* Extract provided
* * * *
Early in my retail career, I had an oversized belief in what I could control and make happen. I often gave employees assurances to help them feel grounded when they were feeling threatened or uncertain. Here are a few examples of the kinds of questions I heard:
- If I take on this project, will I get my job back when it’s over?
- If I accept this transfer and don’t like my new store, can I come back?
- If I take this new role, am I free to make staffing changes with underperformers?
You get the idea—people want reassurances that reduce the risk of a decision they’re being asked to make. As their boss, I tried to provide a sense of security. But in hindsight, I see now that many of those assurances were naïve—and in some cases, unfair. I learned the hard way that making promises about the future—especially when it’s something you ultimately can’t control—comes with serious risk.
This was especially painful for me because one of my core values has always been staying true to my word. What follows is one of the biggest mistakes I made when I promised something I couldn’t keep.
The Promise
In 1983, I became a district manager for Wellby Drugstores in Maine, which was a subsidiary of Hannaford Bros. Co. Hannaford also operated supermarkets under the Shop ‘n Save banner. My district was growing rapidly with new store openings, and we needed seasoned managers to run them. Coming from the supermarket side myself, I naturally looked to colleagues there as potential transfers.
At the time, Wellby’s culture was more rigid and less employee-focused than the supermarkets. On top of that, the supermarkets were more profitable, which made people understandably cautious about switching over.
One of the people I approached was Mark, who I believed would be an outstanding store manager. He told me he’d make the move—if I could promise him that if the drugstores were ever closed or sold, he could return to the supermarket side. That seemed like a fair ask to me at the time, and I gave him my word.
Mark made the move and did a fantastic job running a high-volume store. But in 1992, the company made the decision to sell the Wellby brand to Rite Aid, a national drugstore chain.
* * * *
[Records in a dataset]
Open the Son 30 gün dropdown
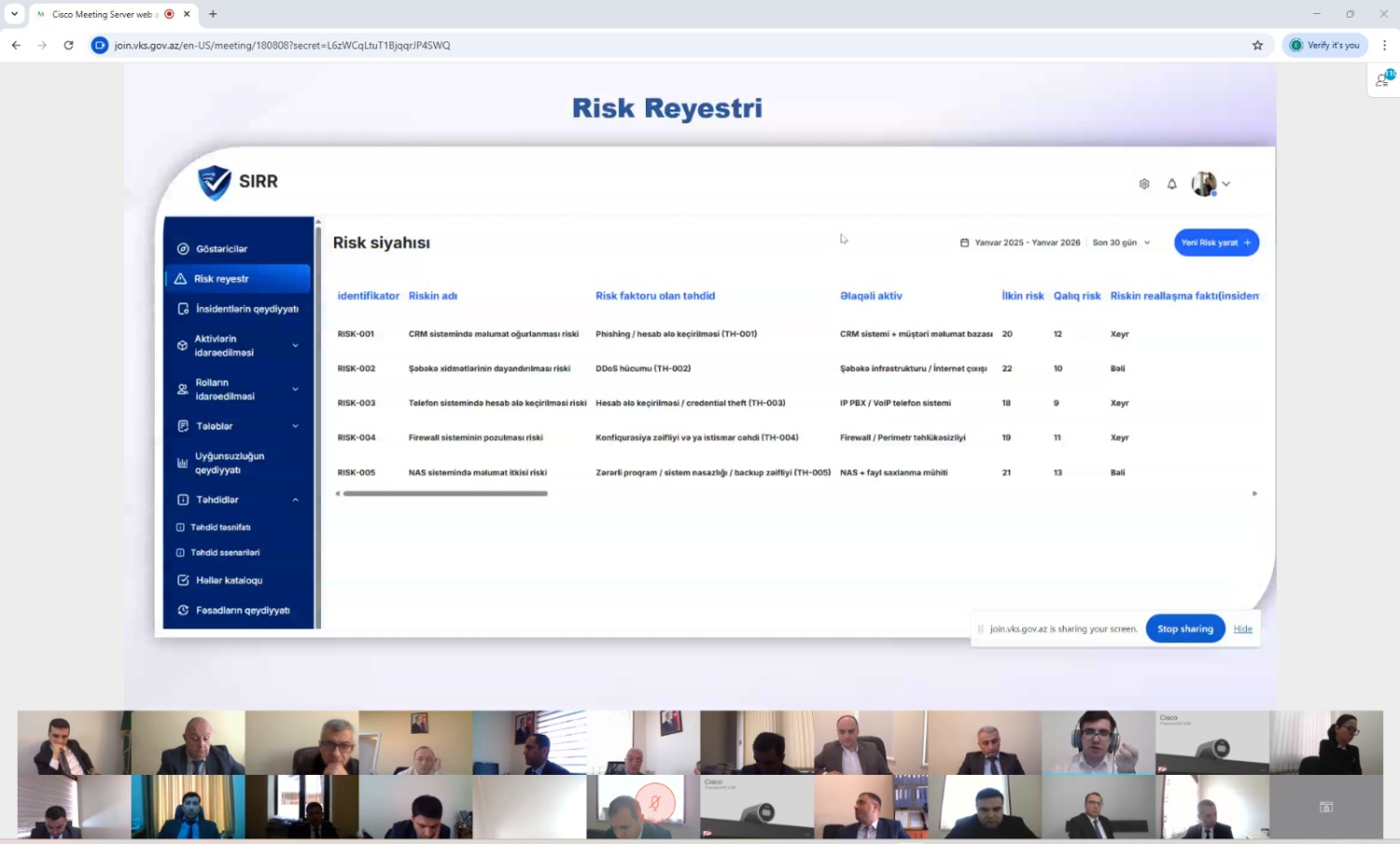This screenshot has width=1400, height=844. 1121,243
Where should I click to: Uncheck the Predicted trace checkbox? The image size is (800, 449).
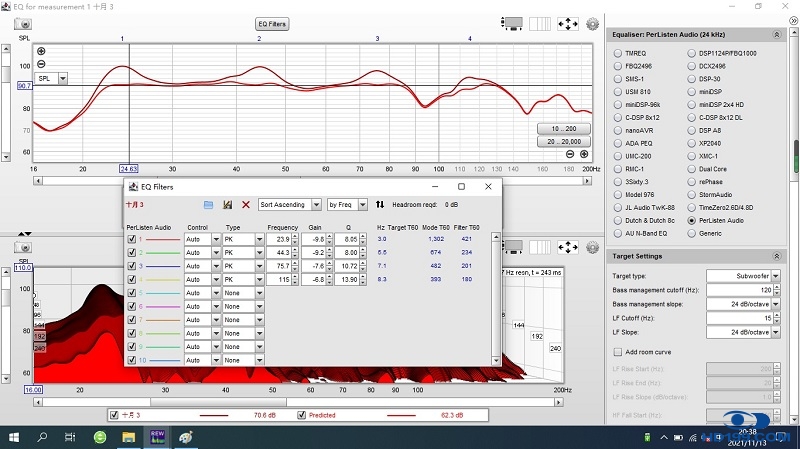click(302, 414)
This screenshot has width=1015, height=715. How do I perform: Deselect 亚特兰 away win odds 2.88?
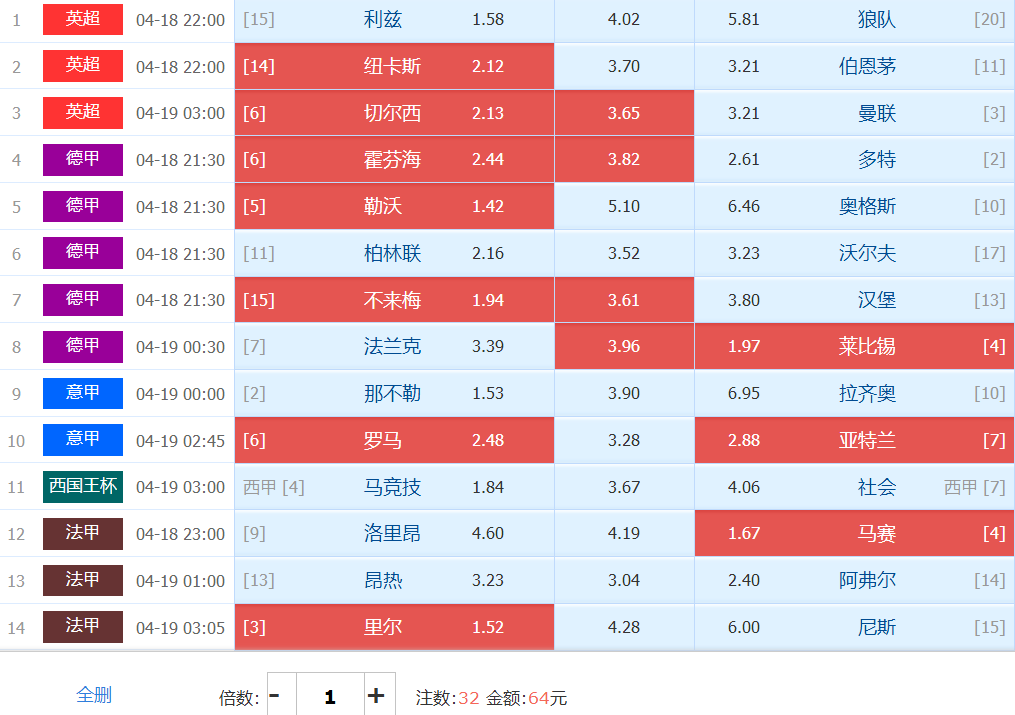(x=853, y=441)
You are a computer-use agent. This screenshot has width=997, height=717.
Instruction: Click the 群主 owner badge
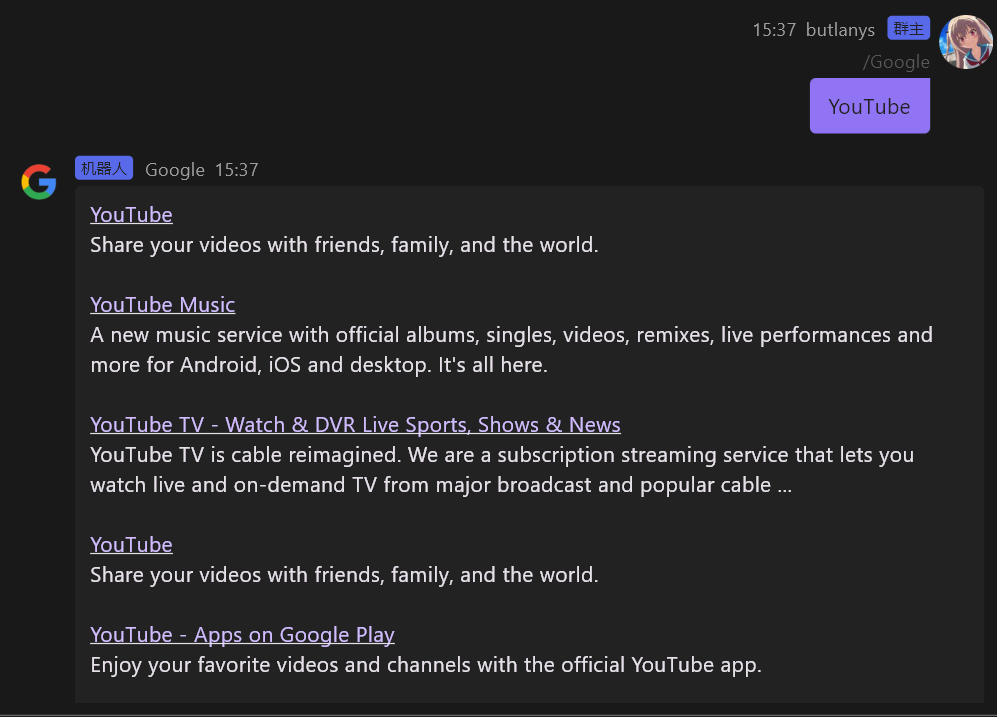[x=908, y=29]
* * * *
* Work to complete
• 1. Answer these questions from the passage on the promise to Mark.
(a) In what year did the narrator become a district manager for Wellby Drugstores?
(b) Under what banner did Hannaford operate supermarkets?
(c) To which company did Hannaford decide in 1992 to sell the Wellby brand?
• 2. Reproduce the stretch of the passage on the promise to Mark from "You get the" through "with serious risk.".

* Solutions for each task
• 1.
(a) 1983
(b) Shop ‘n Save
(c) Rite Aid, a national drugstore chain

• 2.
You get the idea—people want reassurances that reduce the risk of a decision they’re being asked to make. As their boss, I tried to provide a sense of security. But in hindsight, I see now that many of those assurances were naïve—and in some cases, unfair. I learned the hard way that making promises about the future—especially when it’s something you ultimately can’t control—comes with serious risk.